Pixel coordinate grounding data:
--------------------------------

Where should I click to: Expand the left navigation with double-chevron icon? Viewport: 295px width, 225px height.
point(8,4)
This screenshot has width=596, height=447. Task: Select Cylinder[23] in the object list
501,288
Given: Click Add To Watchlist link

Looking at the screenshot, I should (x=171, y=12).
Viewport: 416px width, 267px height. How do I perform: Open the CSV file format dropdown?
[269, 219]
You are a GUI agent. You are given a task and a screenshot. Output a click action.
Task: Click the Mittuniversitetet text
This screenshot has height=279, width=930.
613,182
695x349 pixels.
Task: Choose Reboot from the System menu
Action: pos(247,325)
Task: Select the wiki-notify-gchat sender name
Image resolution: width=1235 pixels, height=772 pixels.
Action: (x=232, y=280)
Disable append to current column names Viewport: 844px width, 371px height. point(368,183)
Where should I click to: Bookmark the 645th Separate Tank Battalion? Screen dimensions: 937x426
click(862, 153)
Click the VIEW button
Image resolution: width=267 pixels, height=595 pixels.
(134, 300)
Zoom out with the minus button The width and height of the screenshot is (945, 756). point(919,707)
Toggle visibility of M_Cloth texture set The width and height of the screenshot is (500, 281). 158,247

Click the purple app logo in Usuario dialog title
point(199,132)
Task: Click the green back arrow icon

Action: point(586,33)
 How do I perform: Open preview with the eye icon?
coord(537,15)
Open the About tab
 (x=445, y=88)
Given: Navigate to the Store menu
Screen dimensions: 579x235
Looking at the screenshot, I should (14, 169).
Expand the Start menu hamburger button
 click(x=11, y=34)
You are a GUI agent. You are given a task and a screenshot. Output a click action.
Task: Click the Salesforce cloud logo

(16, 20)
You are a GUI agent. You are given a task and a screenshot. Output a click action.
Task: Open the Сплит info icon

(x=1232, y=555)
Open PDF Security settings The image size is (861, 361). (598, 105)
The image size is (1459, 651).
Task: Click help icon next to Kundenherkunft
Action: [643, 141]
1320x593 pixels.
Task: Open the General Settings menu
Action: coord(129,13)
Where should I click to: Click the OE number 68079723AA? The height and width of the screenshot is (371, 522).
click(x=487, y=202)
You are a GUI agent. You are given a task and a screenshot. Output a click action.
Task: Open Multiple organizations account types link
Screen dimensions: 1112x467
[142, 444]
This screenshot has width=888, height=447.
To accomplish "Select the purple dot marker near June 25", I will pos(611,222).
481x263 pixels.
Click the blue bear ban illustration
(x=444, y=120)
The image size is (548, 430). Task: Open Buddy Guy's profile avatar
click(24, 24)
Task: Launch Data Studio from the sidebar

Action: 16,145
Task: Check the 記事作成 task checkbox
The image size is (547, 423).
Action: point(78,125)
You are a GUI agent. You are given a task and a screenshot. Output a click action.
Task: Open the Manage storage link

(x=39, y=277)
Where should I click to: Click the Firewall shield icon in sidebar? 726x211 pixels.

--------------------------------

Aim of the task:
Could you please repeat the data exactly as given?

Result of this task:
Where should I click to: Expand the left navigation with double-chevron icon? Viewport: 295px width, 225px height.
point(8,4)
This screenshot has width=596, height=447. Task: Select Cylinder[23] in the object list
501,288
Given: Click Add To Watchlist link

Looking at the screenshot, I should (x=171, y=12).
Viewport: 416px width, 267px height. How do I perform: Open the CSV file format dropdown?
[269, 219]
You are a GUI agent. You are given a task and a screenshot. Output a click action.
Task: Click the Mittuniversitetet text
This screenshot has height=279, width=930.
613,182
695x349 pixels.
Task: Choose Reboot from the System menu
Action: pos(247,325)
Task: Select the wiki-notify-gchat sender name
Image resolution: width=1235 pixels, height=772 pixels.
Action: (x=232, y=280)
Disable append to current column names Viewport: 844px width, 371px height. point(368,183)
Where should I click to: Bookmark the 645th Separate Tank Battalion? Screen dimensions: 937x426
click(862, 153)
Click the VIEW button
Image resolution: width=267 pixels, height=595 pixels.
(134, 300)
Zoom out with the minus button The width and height of the screenshot is (945, 756). point(919,707)
Toggle visibility of M_Cloth texture set The width and height of the screenshot is (500, 281). 158,247

Click the purple app logo in Usuario dialog title
point(199,132)
Task: Click the green back arrow icon

Action: point(586,33)
 How do I perform: Open preview with the eye icon?
coord(537,15)
Open the About tab
 (x=445, y=88)
Given: Navigate to the Store menu
Screen dimensions: 579x235
Looking at the screenshot, I should (14, 169).
Expand the Start menu hamburger button
 click(x=11, y=34)
You are a GUI agent. You are given a task and a screenshot. Output a click action.
Task: Click the Salesforce cloud logo

(16, 20)
You are a GUI agent. You are given a task and a screenshot. Output a click action.
Task: Open the Сплит info icon

(x=1232, y=555)
Open PDF Security settings The image size is (861, 361). (598, 105)
The image size is (1459, 651).
Task: Click help icon next to Kundenherkunft
Action: [643, 141]
1320x593 pixels.
Task: Open the General Settings menu
Action: coord(129,13)
Where should I click to: Click the OE number 68079723AA? The height and width of the screenshot is (371, 522).
click(x=487, y=202)
You are a GUI agent. You are given a task and a screenshot. Output a click action.
Task: Open Multiple organizations account types link
Screen dimensions: 1112x467
[142, 444]
This screenshot has width=888, height=447.
To accomplish "Select the purple dot marker near June 25", I will pos(611,222).
481x263 pixels.
Click the blue bear ban illustration
(x=444, y=120)
The image size is (548, 430). Task: Open Buddy Guy's profile avatar
click(24, 24)
Task: Launch Data Studio from the sidebar

Action: 16,145
Task: Check the 記事作成 task checkbox
The image size is (547, 423).
Action: point(78,125)
You are a GUI agent. You are given a task and a screenshot. Output a click action.
Task: Open the Manage storage link

(x=39, y=277)
Where should I click to: Click the Firewall shield icon in sidebar? 726x211 pixels.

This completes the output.